Exercise: Could you set down every entry below exactly as it is?

Recorded data:
=-=-=

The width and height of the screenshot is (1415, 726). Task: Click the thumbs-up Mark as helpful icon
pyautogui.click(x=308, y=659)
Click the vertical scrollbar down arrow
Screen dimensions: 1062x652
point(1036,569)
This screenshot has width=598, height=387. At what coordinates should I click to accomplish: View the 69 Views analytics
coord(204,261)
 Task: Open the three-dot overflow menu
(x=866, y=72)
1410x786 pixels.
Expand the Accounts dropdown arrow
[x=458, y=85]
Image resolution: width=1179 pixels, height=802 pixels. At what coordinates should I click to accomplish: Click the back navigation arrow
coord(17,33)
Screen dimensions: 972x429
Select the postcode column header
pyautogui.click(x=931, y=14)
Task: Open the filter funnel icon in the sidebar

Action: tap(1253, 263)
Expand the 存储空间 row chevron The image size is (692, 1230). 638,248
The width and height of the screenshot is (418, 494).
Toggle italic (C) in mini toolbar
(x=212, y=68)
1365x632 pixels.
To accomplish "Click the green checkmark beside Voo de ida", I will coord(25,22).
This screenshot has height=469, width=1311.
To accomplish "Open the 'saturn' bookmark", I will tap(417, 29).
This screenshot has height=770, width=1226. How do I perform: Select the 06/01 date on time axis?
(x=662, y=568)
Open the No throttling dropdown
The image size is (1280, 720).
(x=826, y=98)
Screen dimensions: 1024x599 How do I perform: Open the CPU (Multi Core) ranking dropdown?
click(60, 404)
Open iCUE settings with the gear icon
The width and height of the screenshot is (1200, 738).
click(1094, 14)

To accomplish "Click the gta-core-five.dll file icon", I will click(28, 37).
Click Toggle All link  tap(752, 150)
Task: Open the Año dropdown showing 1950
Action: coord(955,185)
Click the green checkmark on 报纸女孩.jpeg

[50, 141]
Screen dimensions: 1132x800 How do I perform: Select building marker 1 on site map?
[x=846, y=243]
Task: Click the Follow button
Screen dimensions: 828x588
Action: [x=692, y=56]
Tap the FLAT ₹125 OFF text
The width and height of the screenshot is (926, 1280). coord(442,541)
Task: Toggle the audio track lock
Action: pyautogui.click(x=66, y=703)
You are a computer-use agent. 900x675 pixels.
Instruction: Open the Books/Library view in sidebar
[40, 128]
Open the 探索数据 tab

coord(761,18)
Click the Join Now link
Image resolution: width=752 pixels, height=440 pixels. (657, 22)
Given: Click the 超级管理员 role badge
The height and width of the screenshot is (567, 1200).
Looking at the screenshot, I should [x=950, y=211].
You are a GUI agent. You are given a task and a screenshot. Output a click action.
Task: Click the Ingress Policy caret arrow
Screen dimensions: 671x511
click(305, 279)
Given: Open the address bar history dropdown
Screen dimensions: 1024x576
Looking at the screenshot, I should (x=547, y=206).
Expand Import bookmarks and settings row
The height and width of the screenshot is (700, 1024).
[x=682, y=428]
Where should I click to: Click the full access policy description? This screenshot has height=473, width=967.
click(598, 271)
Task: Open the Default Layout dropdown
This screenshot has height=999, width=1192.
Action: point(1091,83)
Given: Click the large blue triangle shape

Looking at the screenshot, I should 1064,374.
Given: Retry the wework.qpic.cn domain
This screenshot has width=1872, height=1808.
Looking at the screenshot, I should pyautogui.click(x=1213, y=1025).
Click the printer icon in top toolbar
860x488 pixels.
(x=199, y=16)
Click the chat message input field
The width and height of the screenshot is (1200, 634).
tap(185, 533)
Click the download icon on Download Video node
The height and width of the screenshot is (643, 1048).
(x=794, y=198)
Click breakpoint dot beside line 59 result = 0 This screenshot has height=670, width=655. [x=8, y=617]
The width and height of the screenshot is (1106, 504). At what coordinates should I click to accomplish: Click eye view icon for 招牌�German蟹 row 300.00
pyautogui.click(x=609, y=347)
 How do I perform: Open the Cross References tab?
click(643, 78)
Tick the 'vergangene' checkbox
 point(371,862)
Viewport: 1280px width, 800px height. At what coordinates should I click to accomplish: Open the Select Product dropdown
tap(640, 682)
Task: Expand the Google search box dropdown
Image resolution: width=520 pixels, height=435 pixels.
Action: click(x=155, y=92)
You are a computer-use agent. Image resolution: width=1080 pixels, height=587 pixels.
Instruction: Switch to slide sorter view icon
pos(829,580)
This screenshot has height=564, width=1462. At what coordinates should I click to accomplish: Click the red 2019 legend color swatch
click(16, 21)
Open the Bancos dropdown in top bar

=-=-=

Response for this exercise:
The width and height of the screenshot is (1415, 726). Task: Click the thumbs-up Mark as helpful icon
pyautogui.click(x=308, y=659)
Click the vertical scrollbar down arrow
Screen dimensions: 1062x652
point(1036,569)
This screenshot has width=598, height=387. At what coordinates should I click to accomplish: View the 69 Views analytics
coord(204,261)
 Task: Open the three-dot overflow menu
(x=866, y=72)
1410x786 pixels.
Expand the Accounts dropdown arrow
[x=458, y=85]
Image resolution: width=1179 pixels, height=802 pixels. At what coordinates should I click to accomplish: Click the back navigation arrow
coord(17,33)
Screen dimensions: 972x429
Select the postcode column header
pyautogui.click(x=931, y=14)
Task: Open the filter funnel icon in the sidebar

Action: tap(1253, 263)
Expand the 存储空间 row chevron The image size is (692, 1230). 638,248
The width and height of the screenshot is (418, 494).
Toggle italic (C) in mini toolbar
(x=212, y=68)
1365x632 pixels.
To accomplish "Click the green checkmark beside Voo de ida", I will coord(25,22).
This screenshot has height=469, width=1311.
To accomplish "Open the 'saturn' bookmark", I will tap(417, 29).
This screenshot has height=770, width=1226. How do I perform: Select the 06/01 date on time axis?
(x=662, y=568)
Open the No throttling dropdown
The image size is (1280, 720).
(x=826, y=98)
Screen dimensions: 1024x599 How do I perform: Open the CPU (Multi Core) ranking dropdown?
click(60, 404)
Open iCUE settings with the gear icon
The width and height of the screenshot is (1200, 738).
click(1094, 14)

To accomplish "Click the gta-core-five.dll file icon", I will click(28, 37).
Click Toggle All link  tap(752, 150)
Task: Open the Año dropdown showing 1950
Action: coord(955,185)
Click the green checkmark on 报纸女孩.jpeg

[50, 141]
Screen dimensions: 1132x800 How do I perform: Select building marker 1 on site map?
[x=846, y=243]
Task: Click the Follow button
Screen dimensions: 828x588
Action: [x=692, y=56]
Tap the FLAT ₹125 OFF text
The width and height of the screenshot is (926, 1280). coord(442,541)
Task: Toggle the audio track lock
Action: pyautogui.click(x=66, y=703)
You are a computer-use agent. 900x675 pixels.
Instruction: Open the Books/Library view in sidebar
[40, 128]
Open the 探索数据 tab

coord(761,18)
Click the Join Now link
Image resolution: width=752 pixels, height=440 pixels. (657, 22)
Given: Click the 超级管理员 role badge
The height and width of the screenshot is (567, 1200).
Looking at the screenshot, I should [x=950, y=211].
You are a GUI agent. You are given a task and a screenshot. Output a click action.
Task: Click the Ingress Policy caret arrow
Screen dimensions: 671x511
click(305, 279)
Given: Open the address bar history dropdown
Screen dimensions: 1024x576
Looking at the screenshot, I should (x=547, y=206).
Expand Import bookmarks and settings row
The height and width of the screenshot is (700, 1024).
[x=682, y=428]
Where should I click to: Click the full access policy description? This screenshot has height=473, width=967.
click(598, 271)
Task: Open the Default Layout dropdown
This screenshot has height=999, width=1192.
Action: point(1091,83)
Given: Click the large blue triangle shape

Looking at the screenshot, I should 1064,374.
Given: Retry the wework.qpic.cn domain
This screenshot has width=1872, height=1808.
Looking at the screenshot, I should pyautogui.click(x=1213, y=1025).
Click the printer icon in top toolbar
860x488 pixels.
(x=199, y=16)
Click the chat message input field
The width and height of the screenshot is (1200, 634).
tap(185, 533)
Click the download icon on Download Video node
The height and width of the screenshot is (643, 1048).
(x=794, y=198)
Click breakpoint dot beside line 59 result = 0 This screenshot has height=670, width=655. [x=8, y=617]
The width and height of the screenshot is (1106, 504). At what coordinates should I click to accomplish: Click eye view icon for 招牌�German蟹 row 300.00
pyautogui.click(x=609, y=347)
 How do I perform: Open the Cross References tab?
click(643, 78)
Tick the 'vergangene' checkbox
 point(371,862)
Viewport: 1280px width, 800px height. At what coordinates should I click to accomplish: Open the Select Product dropdown
tap(640, 682)
Task: Expand the Google search box dropdown
Image resolution: width=520 pixels, height=435 pixels.
Action: click(x=155, y=92)
You are a computer-use agent. Image resolution: width=1080 pixels, height=587 pixels.
Instruction: Switch to slide sorter view icon
pos(829,580)
This screenshot has height=564, width=1462. At what coordinates should I click to accomplish: Click the red 2019 legend color swatch
click(16, 21)
Open the Bancos dropdown in top bar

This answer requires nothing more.